Woran erkennt man Menschen, die Haschisch rauchen? Ganz einfach: „Bei halb vorgeneigtem Körper, halbgeöffneten, ironisch oder hämisch blickenden Augen, mit fratzenschneidendem Gesicht, schief auf der Seite und nach vorn sitzendem Hut zeigen sie ein anmaßend arrogantes Auftreten unter ruckweisen, hampelmannartigen Bewegungen der Glieder mit etwas eingebogenen Knien und watschelndem Gang.“

Nach dieser Definition müßten etwa drei bis vier Millionen Deutsche watscheln und hämisch grinsen. Die Beschreibung des typischen Haschrauchers stammt von US-Wissenschaftler M. Stringaris aus dem Jahre 1939. Sie illustriert sehr schön die angstbesetzten Drogenmythen, die seit Jahrzehnten die öffentliche Debatte um Cannabis beeinflussen.
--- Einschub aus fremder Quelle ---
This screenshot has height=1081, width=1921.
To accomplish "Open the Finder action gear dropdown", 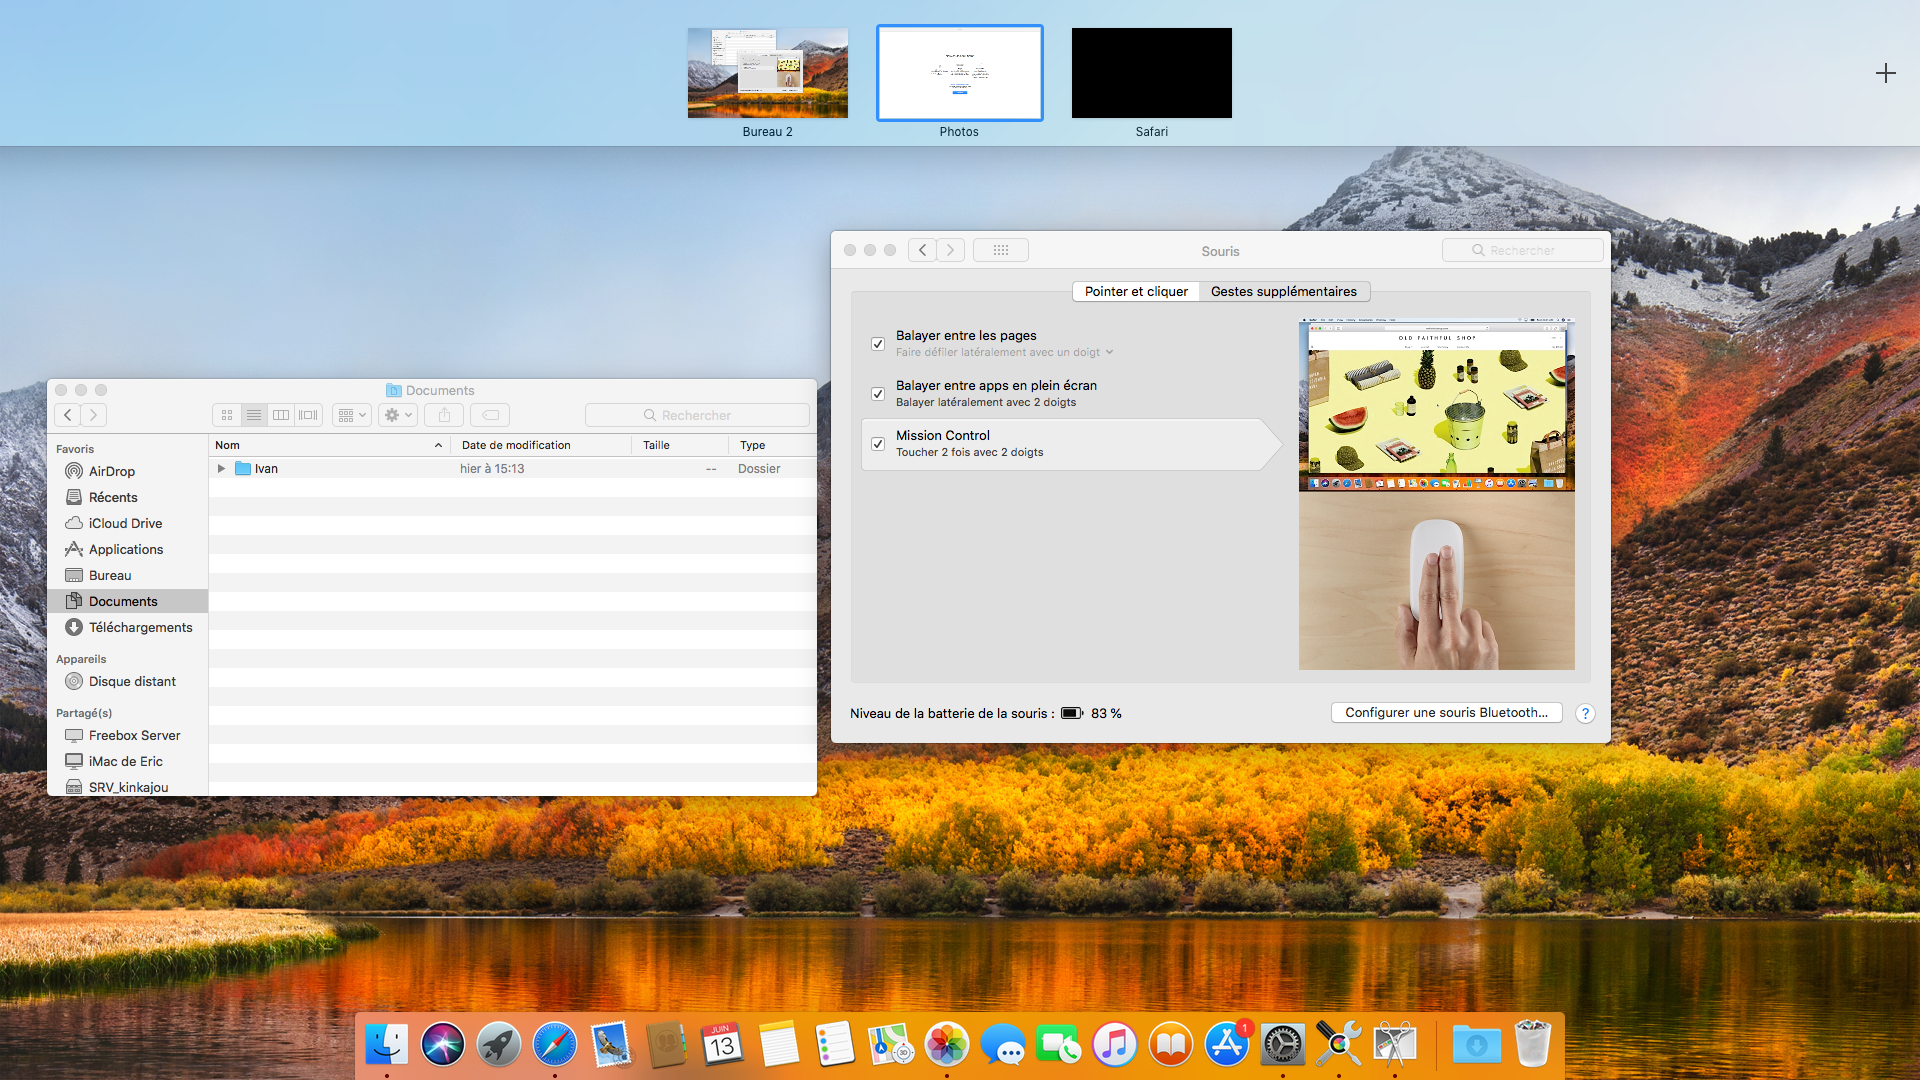I will pyautogui.click(x=398, y=415).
Wie irrational das Thema auch heute noch behandelt wird, hat zuletzt der Streit um das Modellvorhaben Schleswig-Holsteins: „Cannabis in Apotheken“, gezeigt. Peter Raschke, wissenschaftlicher Vater des Projekts, und der Hamburger Suchtforscher Jens Kalke haben das Kieler Modell jetzt in einem Buch ausführlich vorgestellt und den Stand der Cannabisforschung und -politik resümiert. Die Veröffentlichung ermöglicht es, die Kieler Pläne in allen Einzelheiten und mit den wichtigsten vorgebrachten Einwänden nachzuvollziehen.
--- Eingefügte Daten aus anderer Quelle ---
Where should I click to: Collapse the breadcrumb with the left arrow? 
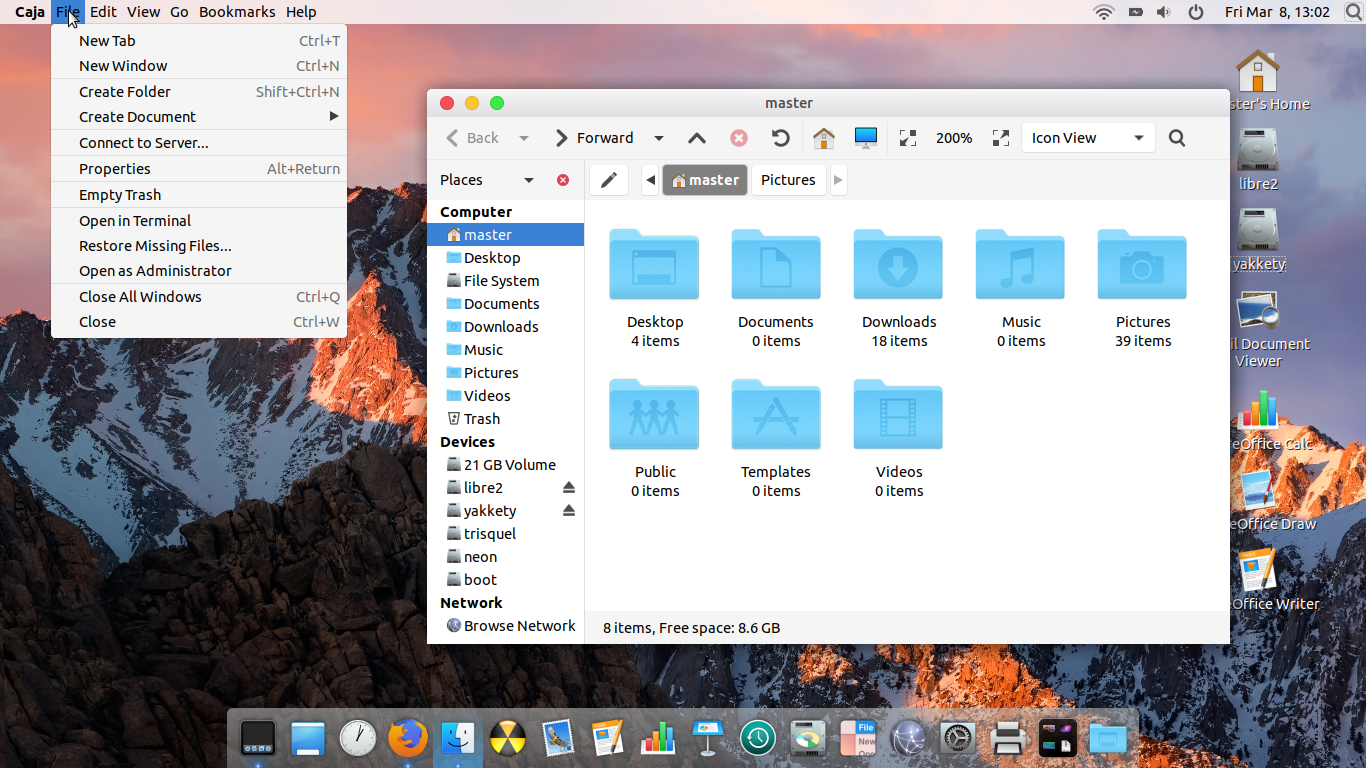point(650,180)
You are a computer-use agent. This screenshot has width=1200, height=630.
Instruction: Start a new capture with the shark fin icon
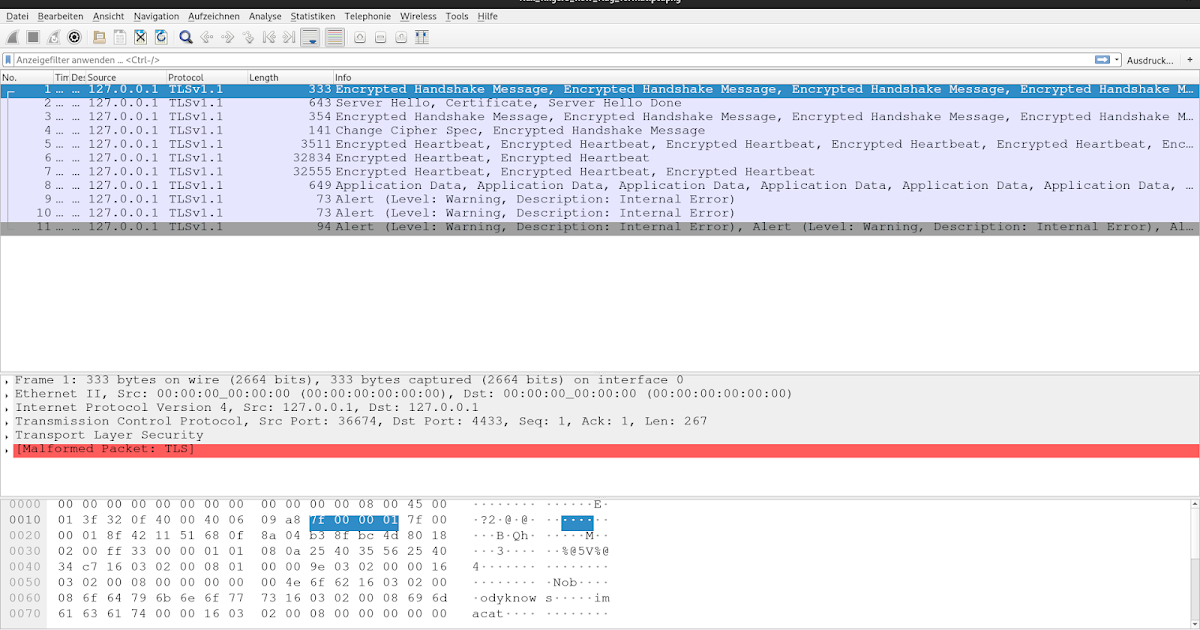[x=12, y=37]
Sein wichtigster Mangel: Es kommt zu spät. Erst jetzt, nachdem die Schlacht geschlagen und verloren wurde, wird die Apothekenlösung so richtig transparent gemacht. Allen Anstrengungen der Kieler Ministerin zum Trotz: Eine ehrliche und genaue Darstellung dessen, was da in schleswig-holsteinischen Apotheken eigentlich passieren sollte, hat es in den Medien nur in Ausnahmefällen gegeben. Der wissenschaftliche Charakter dieses kleinen, räumlich und zeitlich scharf begrenzten Vorhabens ist nie bis an die Stammtische vorgedrungen. Deshalb konnte es denunziert und als „bekiffte Idee“ verhöhnt werden.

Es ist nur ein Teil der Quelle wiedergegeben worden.